The size of the eSIM chip is only 6×5 millimeters. It is soldered to the board, but it has its own drive on which various data is stored, for example, the same stored numbers of subscribers from the phone book. Information about the subscriber’s account is stored right there, including information about which provider he uses, his personal information, and tariff information.
It is not necessary to change eSIM, which is very convenient both for telecom operators and for the subscriber. Tariff changes and even the transition from operator to operator occurs through the application or, for example, by scanning a special QR code. The procedure takes a couple of minutes, eliminating the tedious trips to the office and unnecessary fuss with contracts and papers. Also, the chip may contain data of several SIM cards at once due to its larger volume in comparison with traditional SIM cards.
Do not forget about security. Regular SIM cards contain various applications, including those written in Java. And this means that, like any other application, they can be hacked along with the operating system. Physical SIM cards are not as secure as we would like, so switching to eSIM will provide additional protection for our data.
When eSIM becomes the default standard, manufacturers will be able to produce devices with a solid dust- and moisture-proof housing without any holes whatsoever. Headphones have long been wireless, so are chargers. The physical control keys on smartphones and other gadgets are successfully replaced by touch counterparts, and the gigantic volumes of internal drives and numerous cloud services completely eliminate the need for expanding memory.
Where can we meet eSIM? The chip is soldered on the boards iPhone XR, XS and XS Max, as well as on the entire line of iPhone 11. They have been sold without problems for a long time and in Russian stores. Google Pixel also has the latest versions of eSIM support. However, they are not officially sold here, and they are like the same iPhones. As for tablets, there are not very many of them yet. Among the most affordable again were gadgets from Apple. These are the new iPad Pro, iPad Air and iPad mini. The fifth-generation Microsoft Surface Pro has a chip, which is very expensive, and it is extremely rare in Russia. ESIM is also presented in the third and fourth models of Apple watch.

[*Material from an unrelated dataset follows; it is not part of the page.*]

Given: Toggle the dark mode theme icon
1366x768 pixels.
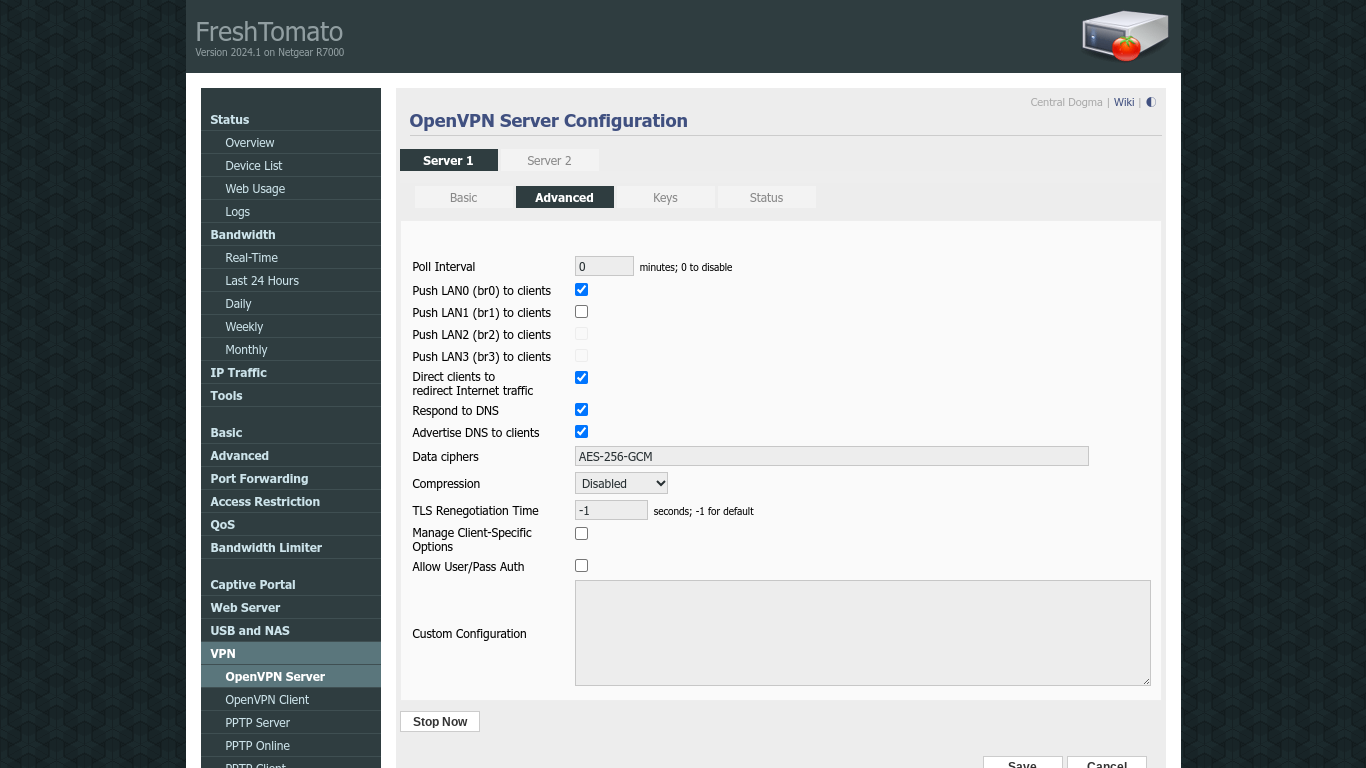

ESIM technology, albeit slowly, but is being introduced, and is already available in several countries. Residents of Austria, Great Britain, Hungary, Germany, India, Spain, Canada, the USA, Croatia and the Czech Republic can take advantage of it. In Russia, there are no laws governing the use of such SIM cards. Russian regulatory agencies are only getting ready to start implementing them, but until the necessary changes have been made to the law, there is no need to wait for the full appearance of eSIM in Russia.
The difficulty lies in a number of formulations, according to which the subscriber and the operator are required to conclude a written agreement on the provision of services providing mobile communications and the Internet. The user must visit the provider’s office with a passport, sign in documents, buy a physical SIM card. Moreover, eSIM, in fact, copies a physical SIM card, and this procedure is prohibited in the Russian Federation.
At the same time, telecom operator Tele 2 has already tested the technology in a limited mode. In some mobile phone stores, subscribers were asked to try out the technology. To register in the operator’s network, it was necessary to obtain an “electronic” SIM card by scanning a QR code. The pilot project Tele 2 eSIM showed that the new product works perfectly and is technically ready to launch in Russia.
It is hoped that all the necessary amendments to the legislation, as expected, will be adopted in 2020, and we can finally abandon the remnants of the past in the form of ordinary SIM-cards with all their shortcomings.